Provided records: Begin
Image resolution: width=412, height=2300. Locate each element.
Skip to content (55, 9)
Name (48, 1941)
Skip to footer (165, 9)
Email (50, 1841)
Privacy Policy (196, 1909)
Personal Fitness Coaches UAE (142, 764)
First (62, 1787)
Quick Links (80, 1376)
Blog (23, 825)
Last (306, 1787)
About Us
Provided records: End
● **Exercise instructions**: Take the line with "Privacy Policy (196, 1909)" and every line after it in the data, and please reproduce them exactly, leaving out all other lines.

● **Solution for this task**:
Privacy Policy (196, 1909)
Personal Fitness Coaches UAE (142, 764)
First (62, 1787)
Quick Links (80, 1376)
Blog (23, 825)
Last (306, 1787)
About Us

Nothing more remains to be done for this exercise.